Chegaram a África. O destino -lo encontrar-se com um Major conhecido da tropa em Arca d'Água que procurava um motorista para a esposa e a filha. Ele sabia que Victor tinha tirado a carta de condução no quartel de Arca d'água. Convidou-o. Ele aceitou.

Em África viveu como se não houvesse amanhã. O que recebia hoje, gastava hoje. Amanhã vendia o que tinha comprado ontem se precisasse de dinheiro.

Começou a trocar correspondência com Odeta, a vizinha, amiga. Só amiga, até então. Teve também uma madrinha de guerra. Odeta enviava-lhe roupa, doces e cigarros. Isabel livros. 'O Fio da Navalha', 'Por quem os Sinos Dobram', 'O Velho e o Mar', foram ao encontro dele e voltaram com ele.

Viu colegas morrerem, nenhum em combate. Um pura estupidez.
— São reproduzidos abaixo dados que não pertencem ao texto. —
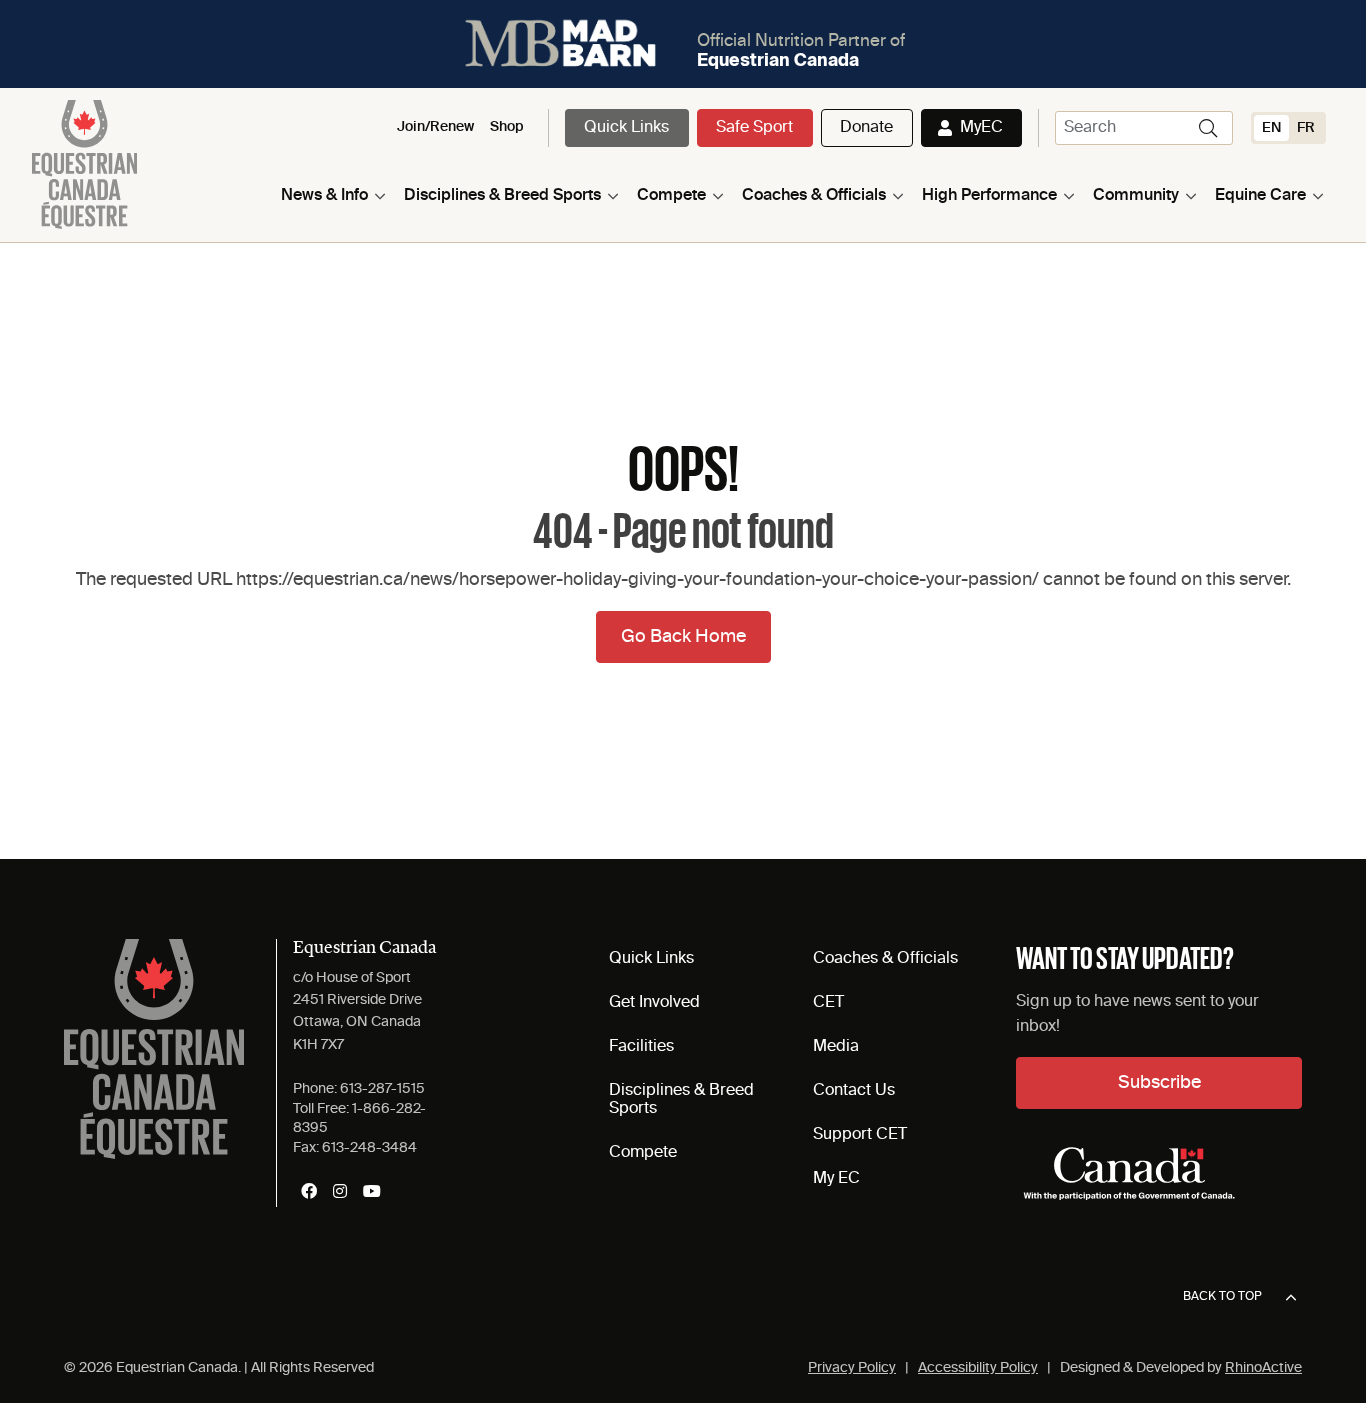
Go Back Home (683, 637)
Teve também de conduzir colunas militares ao serviço do Major Spínola. Foi marcante, o encontro com ele. Entre outras coisas levava colchões para um acampamento militar. Voltou para Luanda... com os colchões. Spínola descobriu que os colchões para os militares eram diferentes dos dos oficiais. Rejeitou e devolveu-os.

Fez muitas coisa em África. Divertiu-se, sofreu de saudades, pela morte dos camaradas e pela incerteza do dia seguinte... dois longos anos.

Quando voltou, voltou mais rebelde do que antes. Odeta esperava-o. O Chefe Reis, futuro sogro também. Estava fardado e esperava-o com o carro do comando. Estava eufórico. A euforia fazia-o dizer o que não devia. Estava a ser vigiado pelos homens da gabardina. Saiu do comboio em Campanhã a desenrolar um rolo de papel higiénico, enquanto insultava Salazar.

Não voltou À universidade. Só ao emprego. Casou com a Odeta. Isabel ficou só amiga, que entretanto se afastou. A amizade não lhe era suficiente. Preferiu não ter nada...

Por estas e muitas outras coisas aqui não contadas, ainda, este é será SEMPRE o meu herói... É o meu Pai.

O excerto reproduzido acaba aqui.